Directions —
Among the records below, find the line that has "The width and"; from there, give the lines again exactly, and stop after the line that has "Task: Show the".

Records for the exercise —
• • • •

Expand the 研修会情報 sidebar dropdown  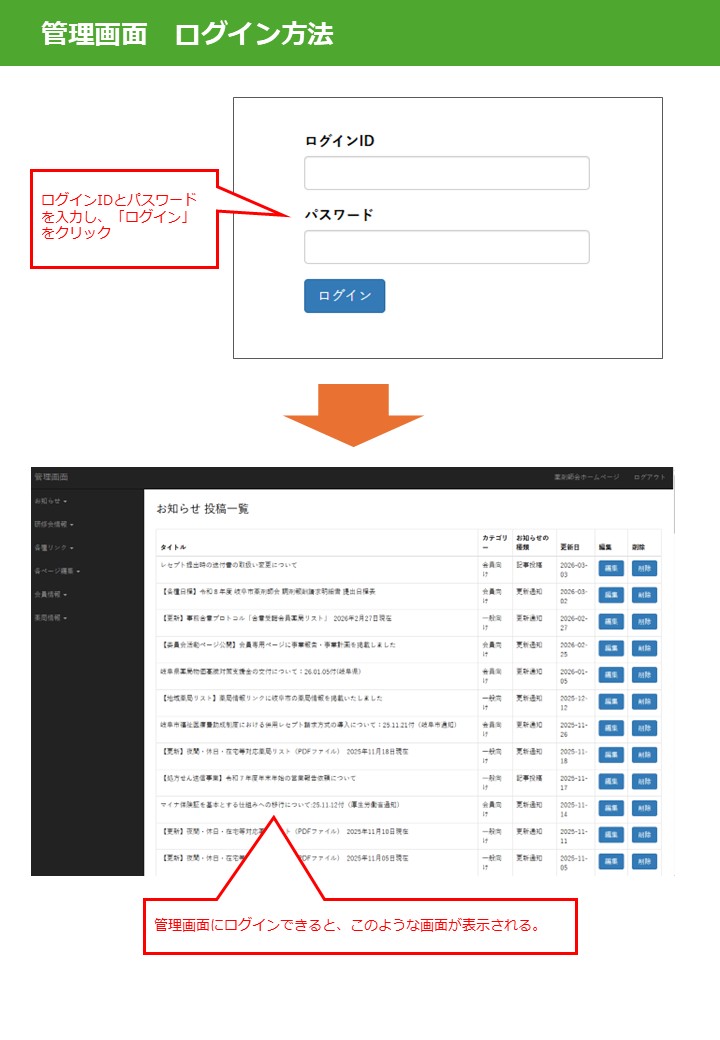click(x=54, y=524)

• • • •

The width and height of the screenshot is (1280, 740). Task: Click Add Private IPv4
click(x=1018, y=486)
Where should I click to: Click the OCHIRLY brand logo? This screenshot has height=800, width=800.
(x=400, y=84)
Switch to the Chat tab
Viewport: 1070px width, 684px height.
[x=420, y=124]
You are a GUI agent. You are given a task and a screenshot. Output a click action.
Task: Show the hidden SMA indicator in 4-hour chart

• • • •

Answer section —
The width and height of the screenshot is (1280, 740). Task: Click Add Private IPv4
click(x=1018, y=486)
Where should I click to: Click the OCHIRLY brand logo? This screenshot has height=800, width=800.
(x=400, y=84)
Switch to the Chat tab
Viewport: 1070px width, 684px height.
[x=420, y=124]
You are a GUI agent. You are given a task and a screenshot. Output a click action.
Task: Show the hidden SMA indicator in 4-hour chart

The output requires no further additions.